Aim of the task: Go over the listing that follows and work out how many lines have the string "agent"; reply with the number by itself.
═════ The input
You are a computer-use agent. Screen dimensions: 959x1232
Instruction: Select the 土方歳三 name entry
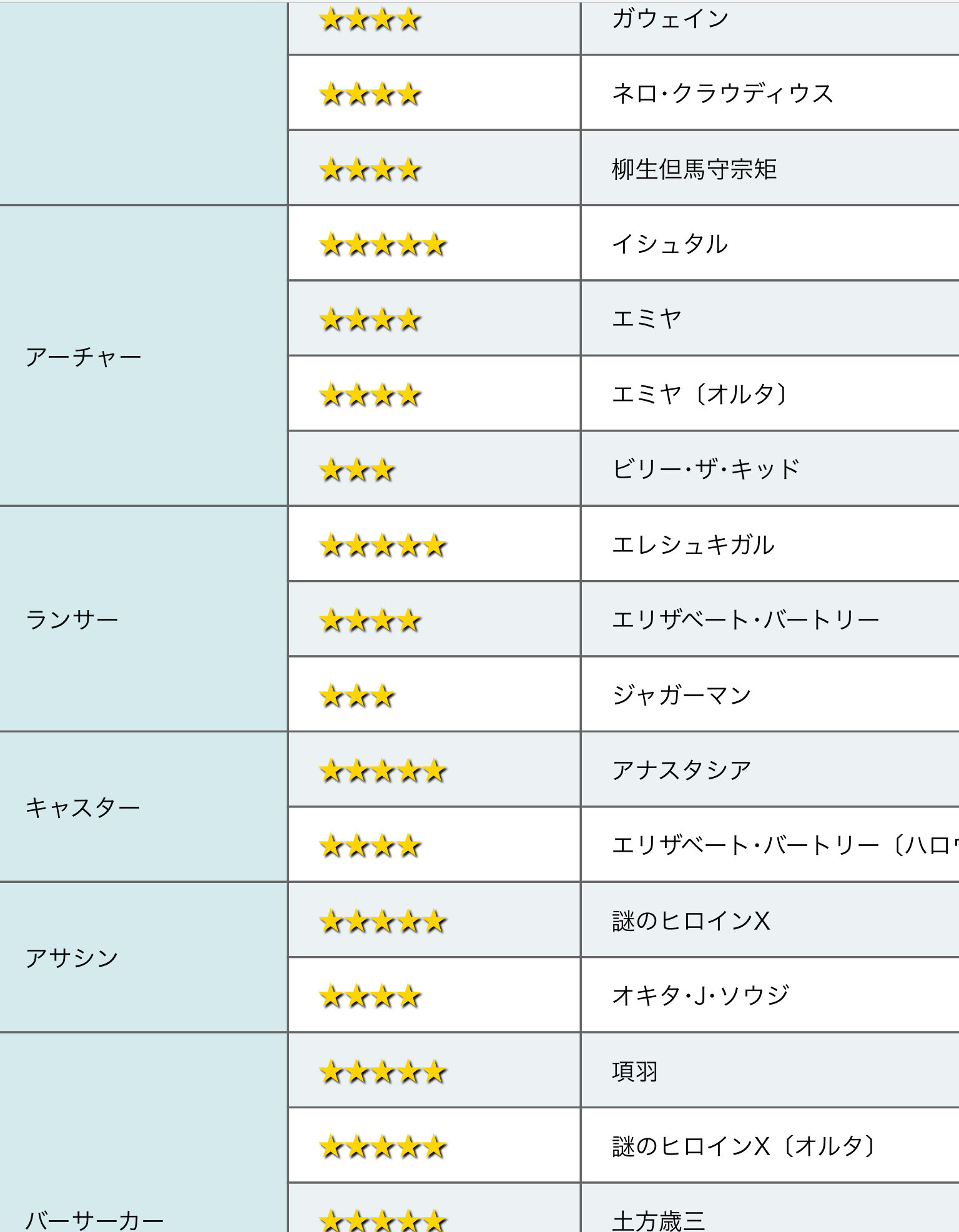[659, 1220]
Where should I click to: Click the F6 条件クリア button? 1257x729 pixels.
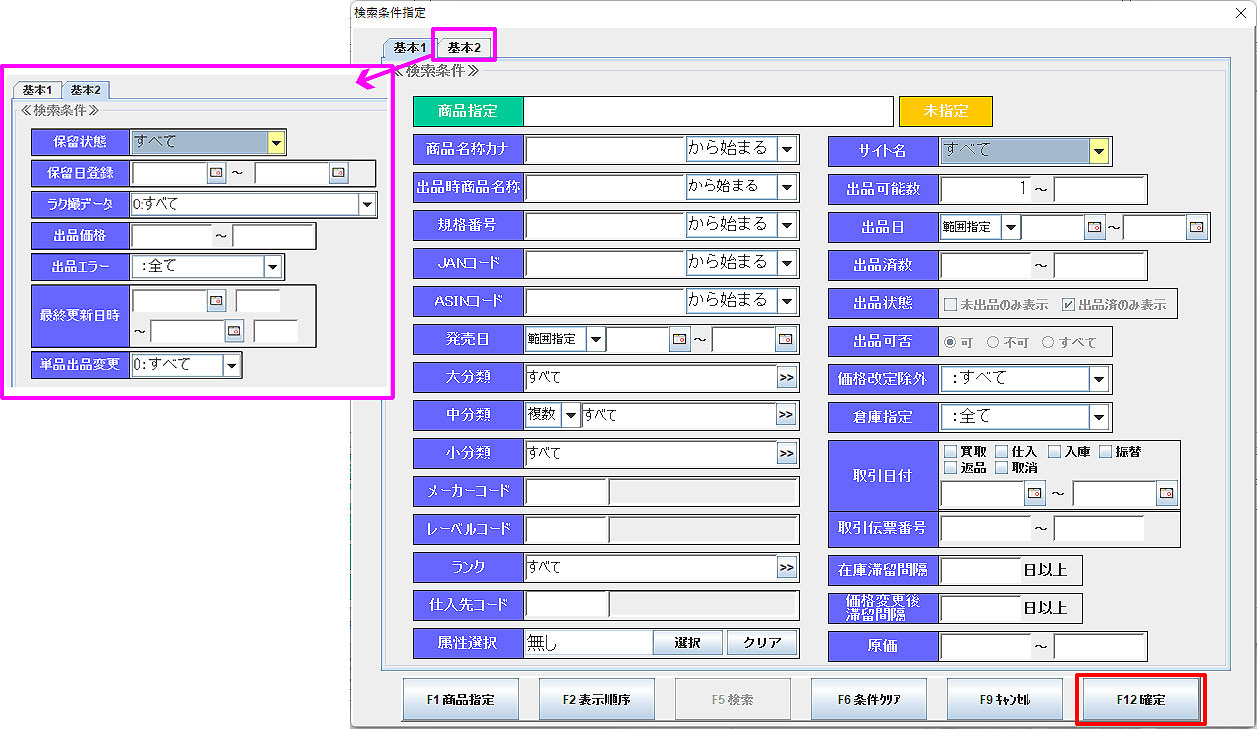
══════════
═════ The input
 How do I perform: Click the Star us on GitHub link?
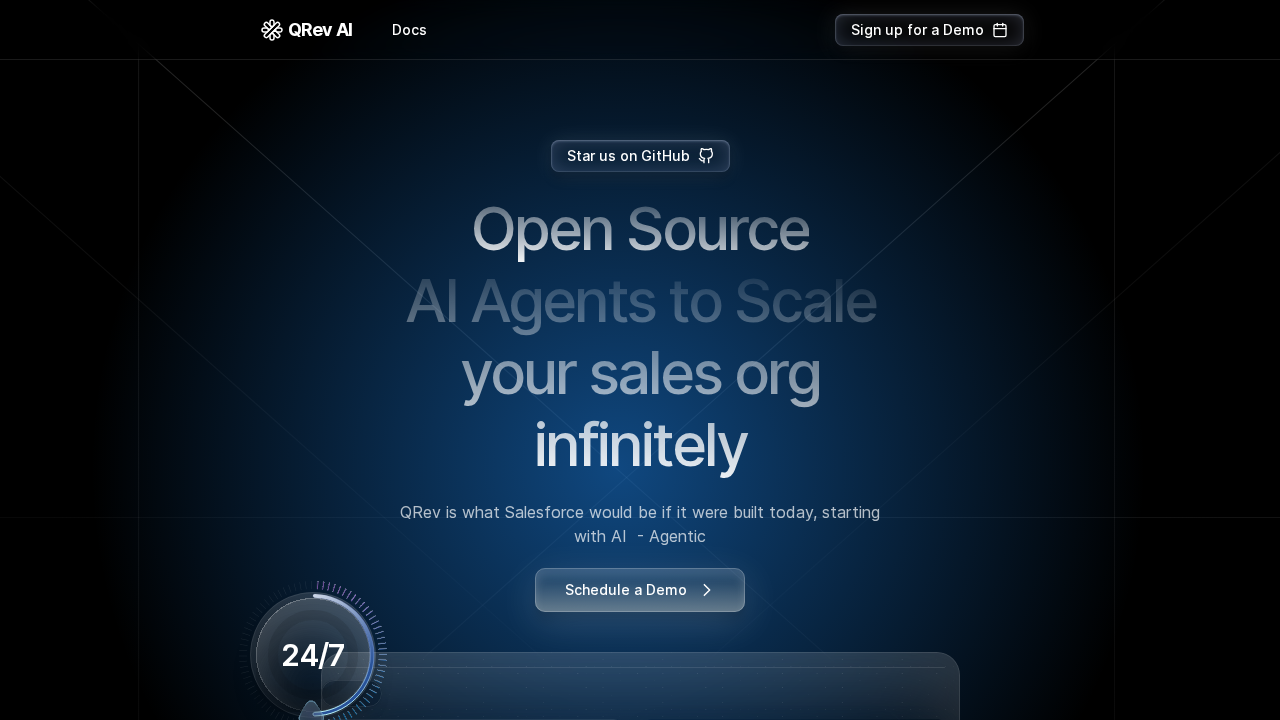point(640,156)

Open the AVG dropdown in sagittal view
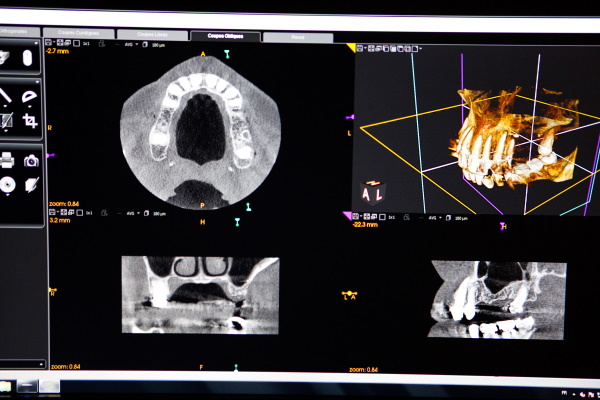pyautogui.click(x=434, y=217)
══════════
═════ The input
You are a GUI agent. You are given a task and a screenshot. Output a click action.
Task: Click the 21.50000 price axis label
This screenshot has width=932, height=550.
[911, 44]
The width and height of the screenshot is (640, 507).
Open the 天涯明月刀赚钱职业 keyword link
══════════
Output: 2